Which of the lines below contain the string "point"? Copy each of them out in full.

## start RAW DATA

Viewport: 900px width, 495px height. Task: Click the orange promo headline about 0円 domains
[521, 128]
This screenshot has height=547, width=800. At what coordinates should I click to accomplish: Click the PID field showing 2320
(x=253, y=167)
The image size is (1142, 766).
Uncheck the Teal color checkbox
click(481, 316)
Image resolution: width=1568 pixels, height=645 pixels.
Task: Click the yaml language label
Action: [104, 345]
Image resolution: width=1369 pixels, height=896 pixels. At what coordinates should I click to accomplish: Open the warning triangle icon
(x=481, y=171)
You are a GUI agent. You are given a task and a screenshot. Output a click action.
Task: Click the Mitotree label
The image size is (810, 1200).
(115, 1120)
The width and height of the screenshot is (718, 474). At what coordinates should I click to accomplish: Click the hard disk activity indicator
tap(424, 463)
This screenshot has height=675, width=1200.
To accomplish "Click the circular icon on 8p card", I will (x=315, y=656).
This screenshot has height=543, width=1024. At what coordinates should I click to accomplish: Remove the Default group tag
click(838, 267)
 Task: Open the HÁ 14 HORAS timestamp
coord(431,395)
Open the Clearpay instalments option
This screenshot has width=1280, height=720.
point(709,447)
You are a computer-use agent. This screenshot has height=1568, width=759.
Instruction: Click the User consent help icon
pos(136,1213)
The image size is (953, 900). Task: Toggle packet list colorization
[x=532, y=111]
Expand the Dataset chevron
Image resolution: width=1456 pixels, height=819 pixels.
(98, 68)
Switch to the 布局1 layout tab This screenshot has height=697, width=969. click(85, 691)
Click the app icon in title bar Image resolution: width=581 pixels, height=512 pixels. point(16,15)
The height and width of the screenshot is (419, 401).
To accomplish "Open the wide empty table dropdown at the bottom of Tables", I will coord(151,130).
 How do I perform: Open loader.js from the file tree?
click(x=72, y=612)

## end RAW DATA

• **ANSWER**:
point(709,447)
Click the app icon in title bar Image resolution: width=581 pixels, height=512 pixels. point(16,15)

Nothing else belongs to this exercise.